====== SOURCE DATA

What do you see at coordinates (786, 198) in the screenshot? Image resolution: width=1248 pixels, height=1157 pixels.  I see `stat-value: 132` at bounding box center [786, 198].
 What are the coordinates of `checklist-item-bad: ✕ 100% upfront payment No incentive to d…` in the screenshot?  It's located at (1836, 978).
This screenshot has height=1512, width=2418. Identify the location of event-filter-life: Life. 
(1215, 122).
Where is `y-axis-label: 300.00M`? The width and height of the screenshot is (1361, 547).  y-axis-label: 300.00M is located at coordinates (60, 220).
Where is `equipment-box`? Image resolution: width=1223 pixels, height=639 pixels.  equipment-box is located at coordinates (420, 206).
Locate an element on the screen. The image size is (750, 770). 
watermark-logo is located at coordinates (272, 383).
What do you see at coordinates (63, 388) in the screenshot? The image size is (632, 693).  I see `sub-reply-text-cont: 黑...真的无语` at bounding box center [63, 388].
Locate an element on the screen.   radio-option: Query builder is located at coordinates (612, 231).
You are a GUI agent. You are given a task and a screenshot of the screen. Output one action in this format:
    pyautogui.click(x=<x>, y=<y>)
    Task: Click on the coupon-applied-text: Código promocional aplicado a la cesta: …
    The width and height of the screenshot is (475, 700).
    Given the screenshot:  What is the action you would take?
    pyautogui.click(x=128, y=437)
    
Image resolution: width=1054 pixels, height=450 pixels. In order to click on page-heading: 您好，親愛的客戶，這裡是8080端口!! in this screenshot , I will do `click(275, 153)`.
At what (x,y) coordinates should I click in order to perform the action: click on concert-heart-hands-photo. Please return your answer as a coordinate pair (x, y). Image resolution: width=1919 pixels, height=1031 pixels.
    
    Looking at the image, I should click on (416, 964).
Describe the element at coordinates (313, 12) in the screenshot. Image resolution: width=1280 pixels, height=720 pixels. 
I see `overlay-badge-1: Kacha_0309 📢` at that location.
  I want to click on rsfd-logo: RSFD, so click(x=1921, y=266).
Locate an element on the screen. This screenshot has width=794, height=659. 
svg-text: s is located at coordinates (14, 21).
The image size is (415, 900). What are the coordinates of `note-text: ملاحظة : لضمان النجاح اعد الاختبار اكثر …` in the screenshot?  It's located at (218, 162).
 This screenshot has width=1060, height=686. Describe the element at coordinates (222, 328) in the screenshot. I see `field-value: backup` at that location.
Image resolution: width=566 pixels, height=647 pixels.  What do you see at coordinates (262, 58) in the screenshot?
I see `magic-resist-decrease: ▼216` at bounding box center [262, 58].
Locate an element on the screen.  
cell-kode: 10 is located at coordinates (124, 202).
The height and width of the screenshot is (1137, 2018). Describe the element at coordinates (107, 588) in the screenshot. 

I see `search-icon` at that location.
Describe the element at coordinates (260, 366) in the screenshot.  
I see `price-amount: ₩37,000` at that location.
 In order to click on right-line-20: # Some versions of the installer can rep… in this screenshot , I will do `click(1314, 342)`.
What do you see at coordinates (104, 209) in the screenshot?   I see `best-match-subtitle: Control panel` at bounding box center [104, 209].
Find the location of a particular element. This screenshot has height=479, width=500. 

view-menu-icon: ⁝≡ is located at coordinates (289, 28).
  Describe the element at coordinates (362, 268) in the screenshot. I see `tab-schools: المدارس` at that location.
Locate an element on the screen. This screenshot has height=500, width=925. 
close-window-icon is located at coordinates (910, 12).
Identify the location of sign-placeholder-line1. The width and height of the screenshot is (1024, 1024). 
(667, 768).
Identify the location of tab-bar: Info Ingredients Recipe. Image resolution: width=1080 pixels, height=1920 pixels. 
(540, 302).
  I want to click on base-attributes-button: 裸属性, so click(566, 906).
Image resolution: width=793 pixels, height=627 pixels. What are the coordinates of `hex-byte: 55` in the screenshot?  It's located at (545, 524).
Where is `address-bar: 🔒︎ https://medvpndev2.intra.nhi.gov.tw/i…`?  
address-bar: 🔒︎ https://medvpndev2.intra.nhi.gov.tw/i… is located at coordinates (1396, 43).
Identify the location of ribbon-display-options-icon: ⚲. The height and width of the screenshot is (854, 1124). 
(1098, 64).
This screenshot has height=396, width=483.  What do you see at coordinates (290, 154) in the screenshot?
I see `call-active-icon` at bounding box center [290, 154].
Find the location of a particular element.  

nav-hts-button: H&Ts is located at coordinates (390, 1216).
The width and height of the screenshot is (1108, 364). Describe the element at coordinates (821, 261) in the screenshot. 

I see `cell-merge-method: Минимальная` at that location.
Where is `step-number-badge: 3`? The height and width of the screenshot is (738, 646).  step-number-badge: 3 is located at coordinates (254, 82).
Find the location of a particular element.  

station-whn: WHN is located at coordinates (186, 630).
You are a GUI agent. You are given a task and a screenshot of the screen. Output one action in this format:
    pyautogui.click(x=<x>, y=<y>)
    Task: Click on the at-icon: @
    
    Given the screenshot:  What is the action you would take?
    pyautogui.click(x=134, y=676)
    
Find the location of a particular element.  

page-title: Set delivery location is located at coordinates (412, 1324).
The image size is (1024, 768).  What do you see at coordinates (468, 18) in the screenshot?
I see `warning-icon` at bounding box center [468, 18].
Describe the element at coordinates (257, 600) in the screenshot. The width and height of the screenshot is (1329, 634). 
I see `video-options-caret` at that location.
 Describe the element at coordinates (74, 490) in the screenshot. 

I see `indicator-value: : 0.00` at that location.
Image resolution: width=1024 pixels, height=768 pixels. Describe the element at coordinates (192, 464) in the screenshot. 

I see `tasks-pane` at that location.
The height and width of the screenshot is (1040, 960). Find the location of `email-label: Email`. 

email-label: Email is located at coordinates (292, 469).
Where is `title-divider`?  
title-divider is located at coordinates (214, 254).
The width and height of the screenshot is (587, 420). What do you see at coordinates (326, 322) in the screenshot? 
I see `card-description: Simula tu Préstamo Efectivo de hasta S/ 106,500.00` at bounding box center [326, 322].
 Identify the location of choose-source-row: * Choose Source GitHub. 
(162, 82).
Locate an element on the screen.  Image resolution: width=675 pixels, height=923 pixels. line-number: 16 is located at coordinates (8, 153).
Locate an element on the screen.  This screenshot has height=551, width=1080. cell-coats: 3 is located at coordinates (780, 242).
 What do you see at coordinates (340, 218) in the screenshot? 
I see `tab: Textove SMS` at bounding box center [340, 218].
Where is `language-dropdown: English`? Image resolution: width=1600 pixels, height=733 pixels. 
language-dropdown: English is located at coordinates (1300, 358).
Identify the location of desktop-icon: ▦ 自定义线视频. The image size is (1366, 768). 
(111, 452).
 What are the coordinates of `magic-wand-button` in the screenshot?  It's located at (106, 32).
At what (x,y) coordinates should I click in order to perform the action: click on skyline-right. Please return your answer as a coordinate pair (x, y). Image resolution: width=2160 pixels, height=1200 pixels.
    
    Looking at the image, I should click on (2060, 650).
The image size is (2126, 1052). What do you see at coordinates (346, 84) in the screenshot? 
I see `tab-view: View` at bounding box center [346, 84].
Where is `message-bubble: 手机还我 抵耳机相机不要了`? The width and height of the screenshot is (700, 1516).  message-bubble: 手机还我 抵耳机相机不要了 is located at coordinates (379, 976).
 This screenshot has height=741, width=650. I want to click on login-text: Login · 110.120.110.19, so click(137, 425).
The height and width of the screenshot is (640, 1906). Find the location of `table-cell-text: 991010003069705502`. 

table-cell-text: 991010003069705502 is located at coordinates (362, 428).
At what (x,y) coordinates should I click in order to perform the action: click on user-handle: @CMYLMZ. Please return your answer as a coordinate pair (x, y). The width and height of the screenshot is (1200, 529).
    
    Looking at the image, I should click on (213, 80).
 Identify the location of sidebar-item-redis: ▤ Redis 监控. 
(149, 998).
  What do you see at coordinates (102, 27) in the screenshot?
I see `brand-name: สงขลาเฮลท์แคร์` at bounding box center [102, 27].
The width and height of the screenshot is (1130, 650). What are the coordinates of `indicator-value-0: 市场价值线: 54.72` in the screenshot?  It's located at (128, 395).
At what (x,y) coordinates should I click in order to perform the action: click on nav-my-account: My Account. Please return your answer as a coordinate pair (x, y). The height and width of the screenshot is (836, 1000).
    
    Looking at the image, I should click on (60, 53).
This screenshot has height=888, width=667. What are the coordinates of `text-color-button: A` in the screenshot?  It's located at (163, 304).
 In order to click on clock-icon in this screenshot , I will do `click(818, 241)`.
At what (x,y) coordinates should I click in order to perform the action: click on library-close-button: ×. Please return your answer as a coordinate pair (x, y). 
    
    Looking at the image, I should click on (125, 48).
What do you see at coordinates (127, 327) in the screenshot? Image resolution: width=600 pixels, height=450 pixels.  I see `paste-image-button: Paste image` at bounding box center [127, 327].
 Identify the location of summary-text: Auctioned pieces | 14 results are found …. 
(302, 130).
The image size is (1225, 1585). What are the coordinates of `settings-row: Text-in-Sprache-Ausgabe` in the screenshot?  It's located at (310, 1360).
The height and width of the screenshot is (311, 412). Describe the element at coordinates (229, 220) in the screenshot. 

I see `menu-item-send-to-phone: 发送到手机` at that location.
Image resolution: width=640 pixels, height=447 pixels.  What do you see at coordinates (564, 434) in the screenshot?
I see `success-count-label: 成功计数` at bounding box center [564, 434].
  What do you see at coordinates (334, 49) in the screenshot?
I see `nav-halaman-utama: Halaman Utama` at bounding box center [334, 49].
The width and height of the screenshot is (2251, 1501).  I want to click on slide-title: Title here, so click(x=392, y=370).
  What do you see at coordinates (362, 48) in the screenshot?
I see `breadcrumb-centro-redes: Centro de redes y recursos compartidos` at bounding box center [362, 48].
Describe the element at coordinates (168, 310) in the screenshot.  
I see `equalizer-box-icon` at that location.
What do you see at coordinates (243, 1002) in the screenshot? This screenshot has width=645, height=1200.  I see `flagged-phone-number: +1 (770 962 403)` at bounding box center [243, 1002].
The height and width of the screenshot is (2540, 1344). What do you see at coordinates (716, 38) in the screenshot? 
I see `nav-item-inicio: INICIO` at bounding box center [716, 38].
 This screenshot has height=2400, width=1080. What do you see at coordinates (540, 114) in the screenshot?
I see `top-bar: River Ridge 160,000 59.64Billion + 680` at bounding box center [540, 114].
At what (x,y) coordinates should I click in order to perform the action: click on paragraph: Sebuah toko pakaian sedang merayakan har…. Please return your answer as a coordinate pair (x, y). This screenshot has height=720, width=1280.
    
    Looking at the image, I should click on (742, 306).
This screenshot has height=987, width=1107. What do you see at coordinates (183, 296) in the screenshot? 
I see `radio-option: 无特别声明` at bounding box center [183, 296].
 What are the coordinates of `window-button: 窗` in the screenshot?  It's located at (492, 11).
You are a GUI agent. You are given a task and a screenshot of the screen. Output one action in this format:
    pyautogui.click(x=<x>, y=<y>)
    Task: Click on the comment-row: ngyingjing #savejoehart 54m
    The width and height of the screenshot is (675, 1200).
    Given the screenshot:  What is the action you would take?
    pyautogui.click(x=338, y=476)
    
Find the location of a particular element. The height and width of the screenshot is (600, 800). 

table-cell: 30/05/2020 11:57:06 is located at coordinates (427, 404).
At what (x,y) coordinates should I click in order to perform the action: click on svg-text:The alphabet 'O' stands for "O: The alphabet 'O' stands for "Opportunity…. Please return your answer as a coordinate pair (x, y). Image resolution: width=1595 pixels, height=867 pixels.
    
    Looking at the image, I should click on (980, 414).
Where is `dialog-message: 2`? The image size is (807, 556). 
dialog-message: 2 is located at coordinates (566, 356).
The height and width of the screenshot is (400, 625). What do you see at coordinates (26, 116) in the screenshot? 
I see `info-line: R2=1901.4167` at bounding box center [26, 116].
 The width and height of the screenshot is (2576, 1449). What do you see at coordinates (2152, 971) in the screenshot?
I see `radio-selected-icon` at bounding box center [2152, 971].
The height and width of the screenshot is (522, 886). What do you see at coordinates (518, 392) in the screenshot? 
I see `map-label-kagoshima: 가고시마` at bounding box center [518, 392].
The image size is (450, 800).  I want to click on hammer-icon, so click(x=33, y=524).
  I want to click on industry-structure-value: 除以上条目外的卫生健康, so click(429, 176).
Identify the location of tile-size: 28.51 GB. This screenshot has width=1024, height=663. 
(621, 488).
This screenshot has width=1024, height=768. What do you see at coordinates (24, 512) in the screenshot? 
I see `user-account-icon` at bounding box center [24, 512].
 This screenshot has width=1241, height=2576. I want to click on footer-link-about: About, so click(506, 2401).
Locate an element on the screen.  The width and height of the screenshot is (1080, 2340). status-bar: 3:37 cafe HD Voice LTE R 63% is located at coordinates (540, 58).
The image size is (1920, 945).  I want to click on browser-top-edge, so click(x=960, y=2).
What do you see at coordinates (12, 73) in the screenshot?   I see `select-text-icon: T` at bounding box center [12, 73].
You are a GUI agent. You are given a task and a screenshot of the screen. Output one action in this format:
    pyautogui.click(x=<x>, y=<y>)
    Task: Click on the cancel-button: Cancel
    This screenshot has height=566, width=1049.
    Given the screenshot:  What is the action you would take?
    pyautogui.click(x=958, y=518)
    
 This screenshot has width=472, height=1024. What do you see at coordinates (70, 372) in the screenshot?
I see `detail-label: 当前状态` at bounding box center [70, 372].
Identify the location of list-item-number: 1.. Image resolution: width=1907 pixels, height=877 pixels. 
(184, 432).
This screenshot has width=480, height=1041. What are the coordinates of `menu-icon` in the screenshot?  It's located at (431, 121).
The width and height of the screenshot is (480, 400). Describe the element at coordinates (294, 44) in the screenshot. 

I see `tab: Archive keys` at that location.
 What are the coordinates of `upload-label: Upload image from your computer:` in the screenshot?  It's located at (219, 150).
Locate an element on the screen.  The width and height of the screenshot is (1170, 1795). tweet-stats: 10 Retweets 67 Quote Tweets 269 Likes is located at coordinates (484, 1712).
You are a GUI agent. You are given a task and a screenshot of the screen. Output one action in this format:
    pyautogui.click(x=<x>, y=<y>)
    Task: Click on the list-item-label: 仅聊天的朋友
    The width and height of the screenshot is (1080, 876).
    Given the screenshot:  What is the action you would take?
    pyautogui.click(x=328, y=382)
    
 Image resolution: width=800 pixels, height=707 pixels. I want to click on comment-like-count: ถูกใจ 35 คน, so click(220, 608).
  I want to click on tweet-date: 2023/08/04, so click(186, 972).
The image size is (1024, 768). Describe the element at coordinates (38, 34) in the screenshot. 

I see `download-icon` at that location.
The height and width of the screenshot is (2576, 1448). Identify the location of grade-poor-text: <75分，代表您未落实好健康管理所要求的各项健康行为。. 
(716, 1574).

============

== WHAT YOU ARE ASKED TO DO ==
Copy out the items verbatim, from the line with "Find the location of a particular element. This" to the line with "Describe the element at coordinates (362, 268)", both lines included.

== OUTPUT ==
Find the location of a particular element. This screenshot has height=479, width=500. 

view-menu-icon: ⁝≡ is located at coordinates (289, 28).
  Describe the element at coordinates (362, 268) in the screenshot. I see `tab-schools: المدارس` at that location.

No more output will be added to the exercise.